REQUIRED WORK: Your answer should repeat exactly the lines from the one holding "[Sidebar öffnen] (25, 33)" through the end of the data, and it should contain no pictures.

Entries taken from a collection:
□ □ □ □ □

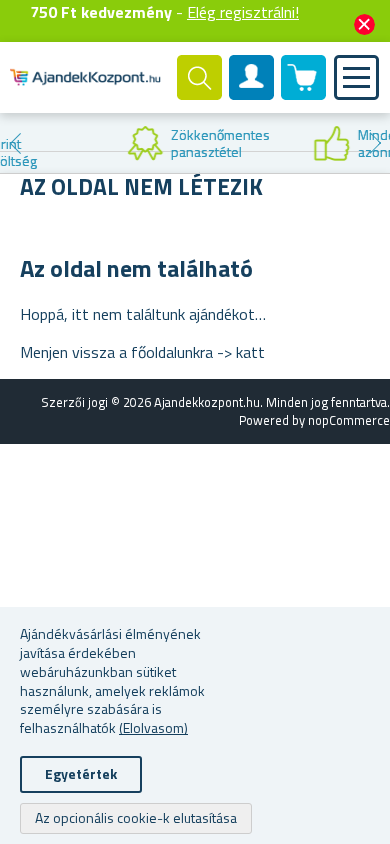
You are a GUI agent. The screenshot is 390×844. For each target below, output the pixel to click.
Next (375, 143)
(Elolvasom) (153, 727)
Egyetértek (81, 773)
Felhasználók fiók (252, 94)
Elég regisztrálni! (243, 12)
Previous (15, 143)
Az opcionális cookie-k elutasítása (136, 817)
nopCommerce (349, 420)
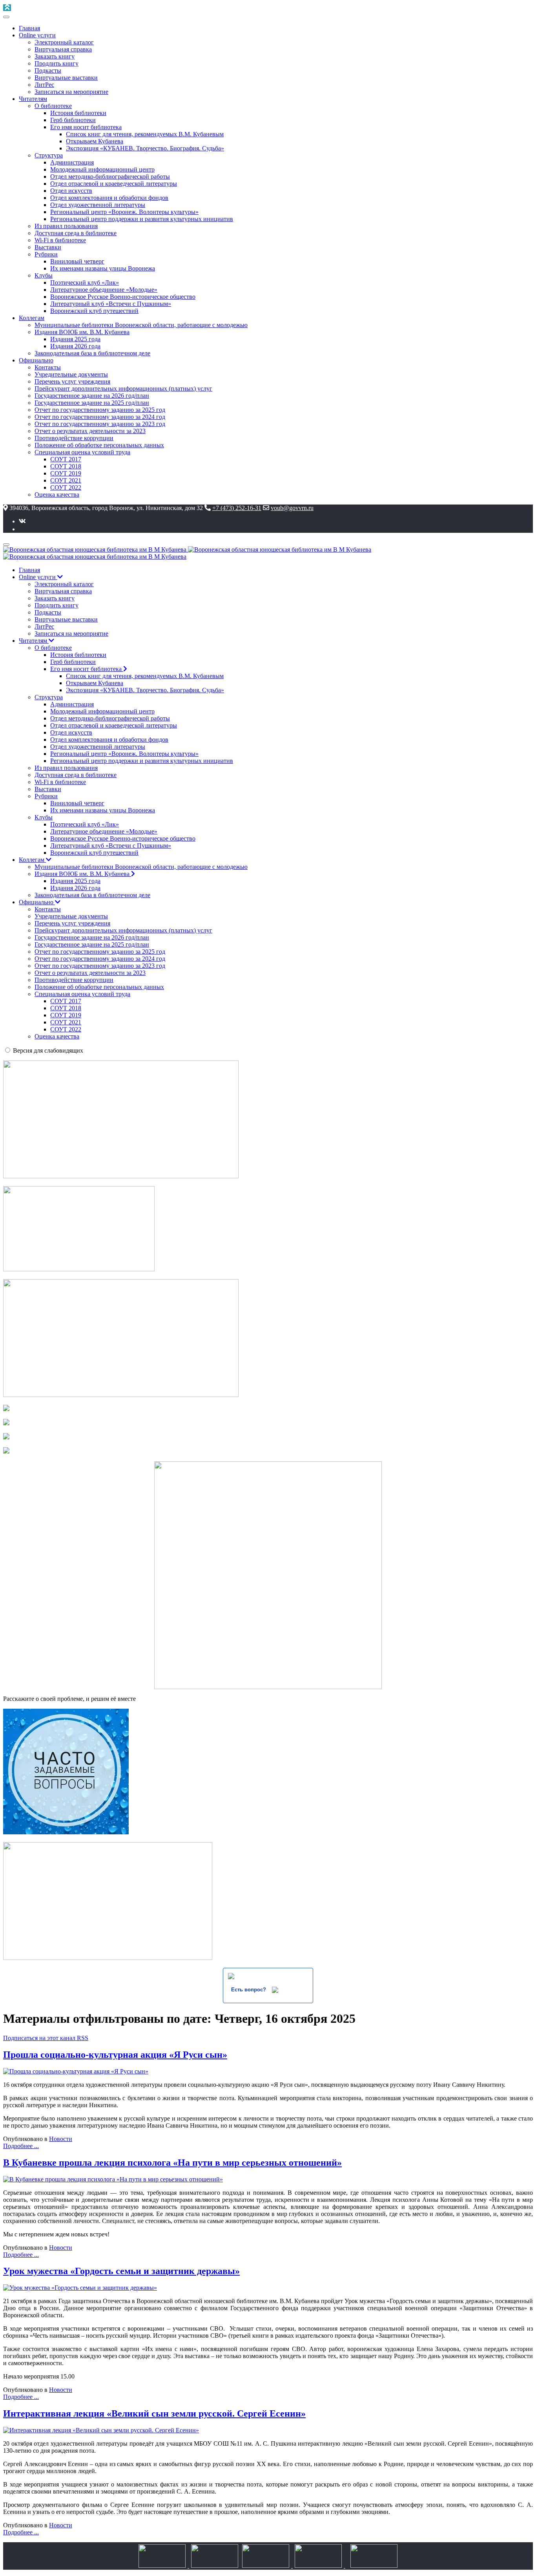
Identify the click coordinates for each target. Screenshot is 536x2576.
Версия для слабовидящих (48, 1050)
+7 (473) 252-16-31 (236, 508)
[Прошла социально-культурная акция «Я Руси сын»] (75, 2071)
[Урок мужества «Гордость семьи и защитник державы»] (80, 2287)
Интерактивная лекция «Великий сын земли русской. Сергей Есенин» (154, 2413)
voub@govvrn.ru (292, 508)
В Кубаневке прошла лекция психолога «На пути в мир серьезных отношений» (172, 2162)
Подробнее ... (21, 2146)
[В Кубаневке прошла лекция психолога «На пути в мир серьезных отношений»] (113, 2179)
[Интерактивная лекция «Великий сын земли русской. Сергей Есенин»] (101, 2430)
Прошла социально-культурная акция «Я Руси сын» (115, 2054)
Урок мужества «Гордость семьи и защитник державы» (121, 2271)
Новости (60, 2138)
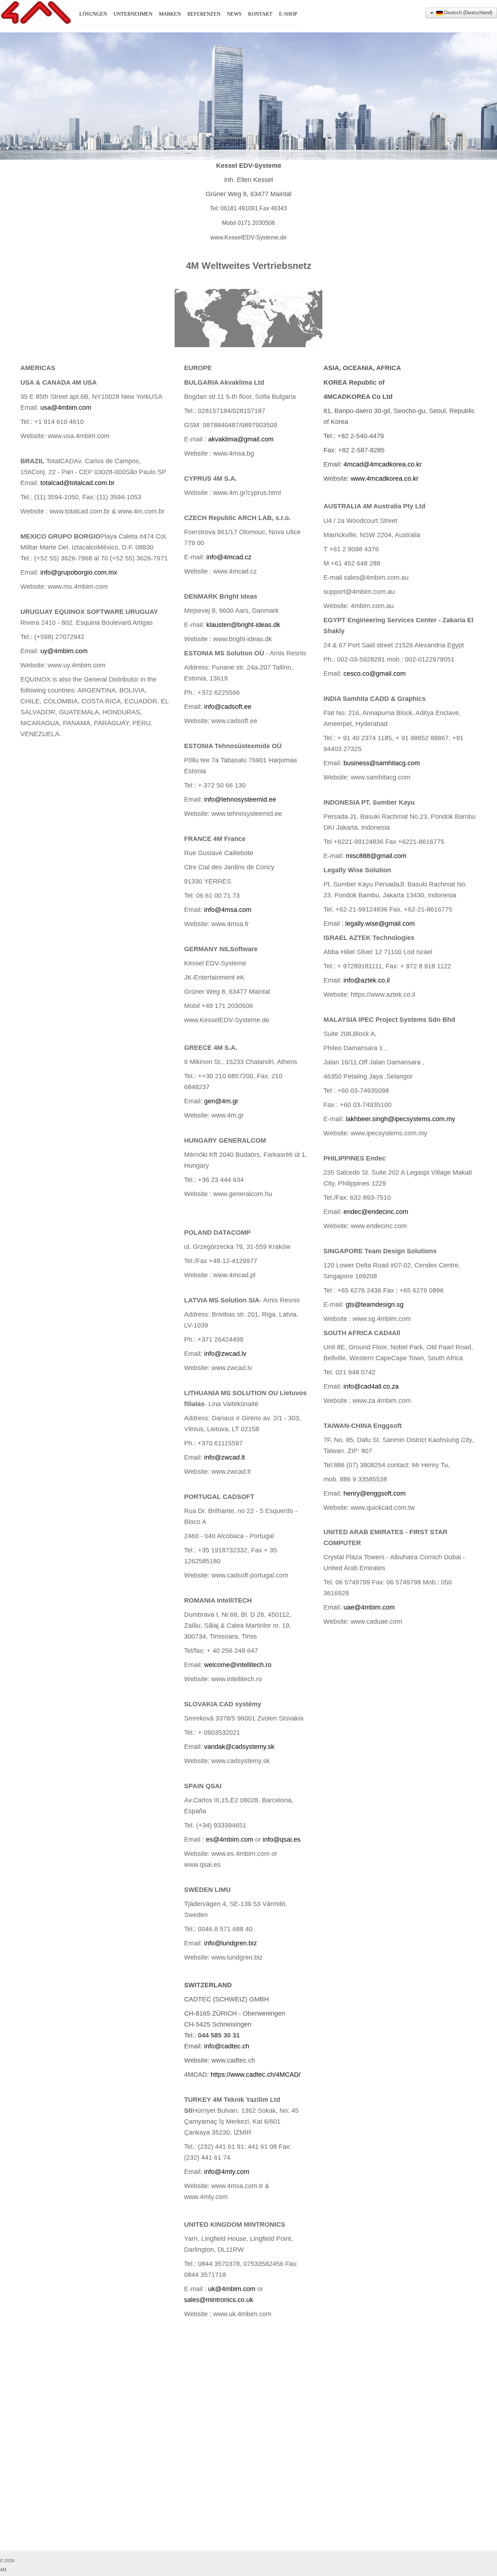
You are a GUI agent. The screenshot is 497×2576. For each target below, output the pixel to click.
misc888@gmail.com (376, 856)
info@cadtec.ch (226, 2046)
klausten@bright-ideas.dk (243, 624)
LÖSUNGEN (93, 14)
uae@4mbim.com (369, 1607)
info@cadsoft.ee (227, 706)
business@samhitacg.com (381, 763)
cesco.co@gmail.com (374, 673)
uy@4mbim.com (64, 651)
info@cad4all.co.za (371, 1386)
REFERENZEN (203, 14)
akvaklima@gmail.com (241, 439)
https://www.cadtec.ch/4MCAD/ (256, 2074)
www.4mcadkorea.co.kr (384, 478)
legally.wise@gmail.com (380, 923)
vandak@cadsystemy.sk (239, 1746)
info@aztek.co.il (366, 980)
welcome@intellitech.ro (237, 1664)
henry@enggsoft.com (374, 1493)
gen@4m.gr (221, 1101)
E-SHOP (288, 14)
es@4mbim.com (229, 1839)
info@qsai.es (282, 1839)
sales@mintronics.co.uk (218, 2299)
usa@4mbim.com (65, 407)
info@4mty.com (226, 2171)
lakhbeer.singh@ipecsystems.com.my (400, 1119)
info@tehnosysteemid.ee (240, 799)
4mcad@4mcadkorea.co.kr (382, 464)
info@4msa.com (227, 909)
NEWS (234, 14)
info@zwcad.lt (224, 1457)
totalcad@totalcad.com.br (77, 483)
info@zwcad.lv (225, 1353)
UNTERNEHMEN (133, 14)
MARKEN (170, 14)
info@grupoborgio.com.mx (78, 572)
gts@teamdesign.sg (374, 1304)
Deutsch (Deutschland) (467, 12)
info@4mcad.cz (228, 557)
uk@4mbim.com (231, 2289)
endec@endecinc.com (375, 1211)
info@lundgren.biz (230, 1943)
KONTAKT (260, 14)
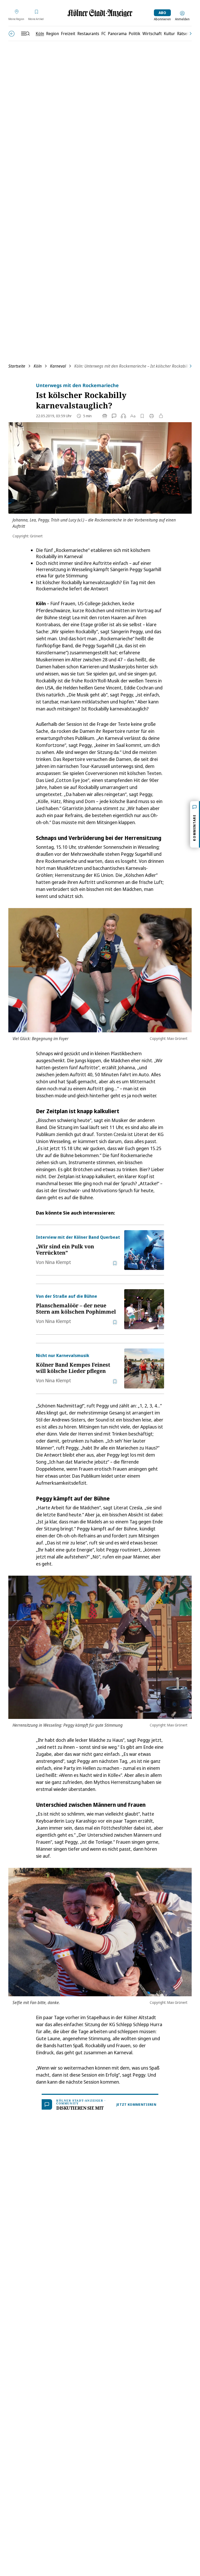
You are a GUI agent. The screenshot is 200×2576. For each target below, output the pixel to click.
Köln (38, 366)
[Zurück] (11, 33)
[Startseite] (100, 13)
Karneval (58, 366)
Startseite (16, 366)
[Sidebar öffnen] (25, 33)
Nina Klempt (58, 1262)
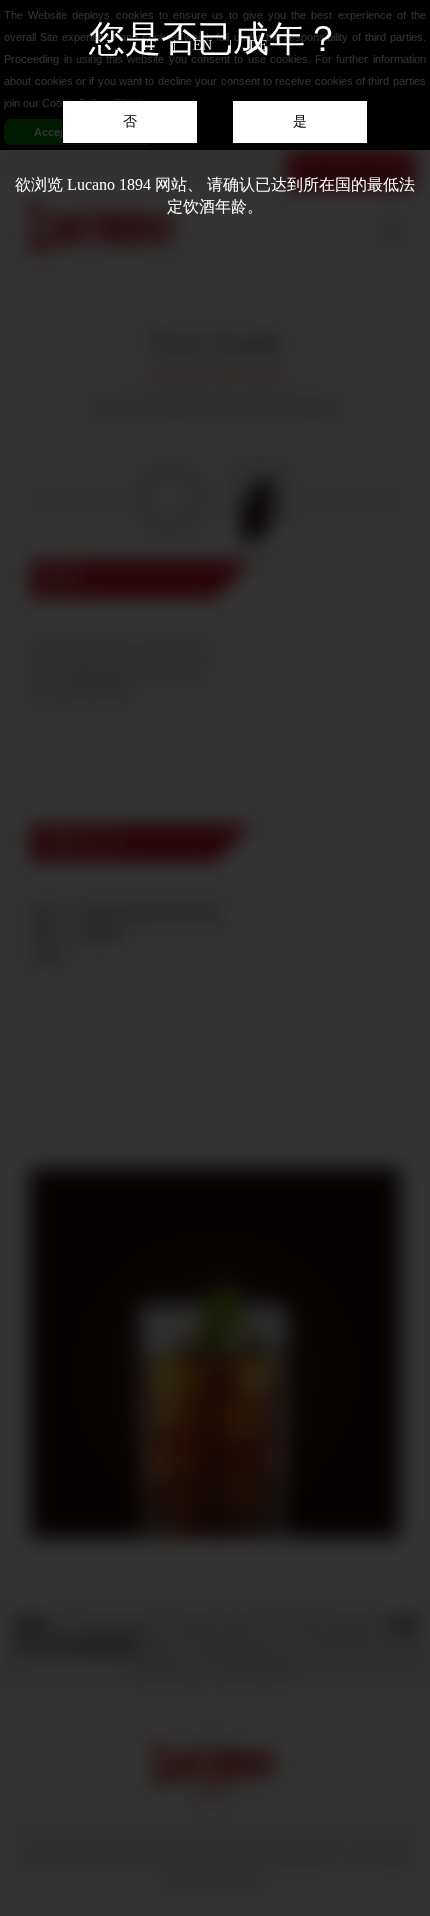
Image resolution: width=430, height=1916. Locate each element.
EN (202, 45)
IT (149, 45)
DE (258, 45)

□ □ □ □ □

RESPONSE:
[Sidebar öffnen] (25, 33)
Nina Klempt (58, 1262)
Image resolution: width=430, height=1916. Locate each element.
EN (202, 45)
IT (149, 45)
DE (258, 45)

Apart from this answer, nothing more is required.